### SHORT EXERCISE
Reproduce the listing below verbatim, preserving every line.

>> Begin EXTRACTED MATERIAL

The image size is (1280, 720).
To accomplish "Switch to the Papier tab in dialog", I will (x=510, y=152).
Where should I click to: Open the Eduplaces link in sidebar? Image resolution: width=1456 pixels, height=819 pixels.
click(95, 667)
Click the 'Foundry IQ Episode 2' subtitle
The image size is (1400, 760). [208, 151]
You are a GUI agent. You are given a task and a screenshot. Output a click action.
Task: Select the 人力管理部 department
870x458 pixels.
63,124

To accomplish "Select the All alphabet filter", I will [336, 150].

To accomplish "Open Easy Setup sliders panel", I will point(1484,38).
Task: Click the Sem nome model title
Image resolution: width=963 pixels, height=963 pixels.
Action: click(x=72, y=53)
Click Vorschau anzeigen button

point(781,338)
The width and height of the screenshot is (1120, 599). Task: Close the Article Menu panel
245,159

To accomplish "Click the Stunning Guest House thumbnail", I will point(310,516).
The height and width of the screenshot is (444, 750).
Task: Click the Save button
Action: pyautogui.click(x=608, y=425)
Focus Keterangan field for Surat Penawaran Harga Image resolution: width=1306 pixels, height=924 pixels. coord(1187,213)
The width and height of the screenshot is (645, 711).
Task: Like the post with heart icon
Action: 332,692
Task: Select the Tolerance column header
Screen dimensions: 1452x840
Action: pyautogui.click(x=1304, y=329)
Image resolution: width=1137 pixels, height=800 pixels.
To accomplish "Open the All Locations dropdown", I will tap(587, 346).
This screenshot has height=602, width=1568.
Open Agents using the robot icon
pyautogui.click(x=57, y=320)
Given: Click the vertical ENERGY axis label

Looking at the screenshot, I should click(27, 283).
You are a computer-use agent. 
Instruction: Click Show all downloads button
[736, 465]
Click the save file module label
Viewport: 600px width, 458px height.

>> End EXTRACTED MATERIAL

### PROBLEM SOLUTION
The image size is (1280, 720).
To accomplish "Switch to the Papier tab in dialog", I will (x=510, y=152).
Where should I click to: Open the Eduplaces link in sidebar? Image resolution: width=1456 pixels, height=819 pixels.
click(95, 667)
Click the 'Foundry IQ Episode 2' subtitle
The image size is (1400, 760). [208, 151]
You are a GUI agent. You are given a task and a screenshot. Output a click action.
Task: Select the 人力管理部 department
870x458 pixels.
63,124

To accomplish "Select the All alphabet filter", I will [336, 150].

To accomplish "Open Easy Setup sliders panel", I will point(1484,38).
Task: Click the Sem nome model title
Image resolution: width=963 pixels, height=963 pixels.
Action: click(x=72, y=53)
Click Vorschau anzeigen button

point(781,338)
The width and height of the screenshot is (1120, 599). Task: Close the Article Menu panel
245,159

To accomplish "Click the Stunning Guest House thumbnail", I will point(310,516).
The height and width of the screenshot is (444, 750).
Task: Click the Save button
Action: pyautogui.click(x=608, y=425)
Focus Keterangan field for Surat Penawaran Harga Image resolution: width=1306 pixels, height=924 pixels. coord(1187,213)
The width and height of the screenshot is (645, 711).
Task: Like the post with heart icon
Action: 332,692
Task: Select the Tolerance column header
Screen dimensions: 1452x840
Action: pyautogui.click(x=1304, y=329)
Image resolution: width=1137 pixels, height=800 pixels.
To accomplish "Open the All Locations dropdown", I will tap(587, 346).
This screenshot has height=602, width=1568.
Open Agents using the robot icon
pyautogui.click(x=57, y=320)
Given: Click the vertical ENERGY axis label

Looking at the screenshot, I should click(27, 283).
You are a computer-use agent. 
Instruction: Click Show all downloads button
[736, 465]
Click the save file module label
Viewport: 600px width, 458px height.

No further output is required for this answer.